▶ **EXERCISE**:
Could you print each entry below verbatim while omitting the pictures?

▶ **GIVEN DATA**:
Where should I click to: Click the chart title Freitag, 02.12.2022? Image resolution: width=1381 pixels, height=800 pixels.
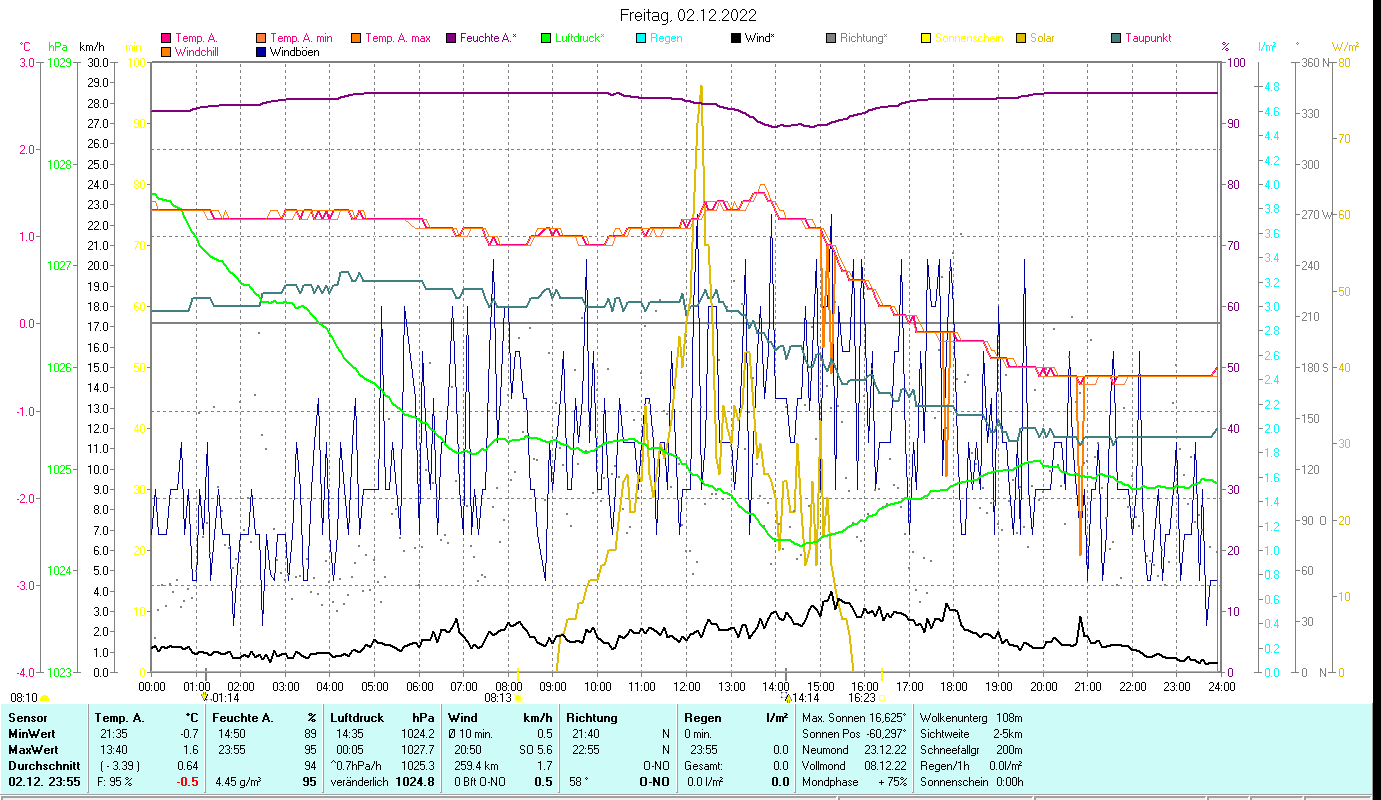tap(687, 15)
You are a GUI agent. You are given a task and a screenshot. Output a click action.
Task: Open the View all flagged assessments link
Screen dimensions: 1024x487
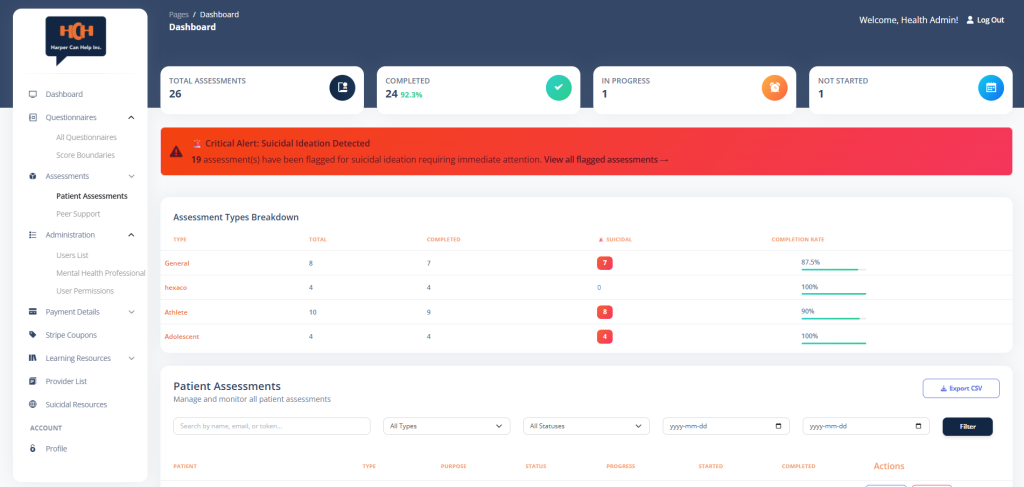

▶ **TASK ANSWER**:
Where should I click to: Click the chart title Freitag, 02.12.2022? Image resolution: width=1381 pixels, height=800 pixels.
tap(687, 15)
You are a GUI agent. You are given a task and a screenshot. Output a click action.
Task: Open the View all flagged assessments link
Screen dimensions: 1024x487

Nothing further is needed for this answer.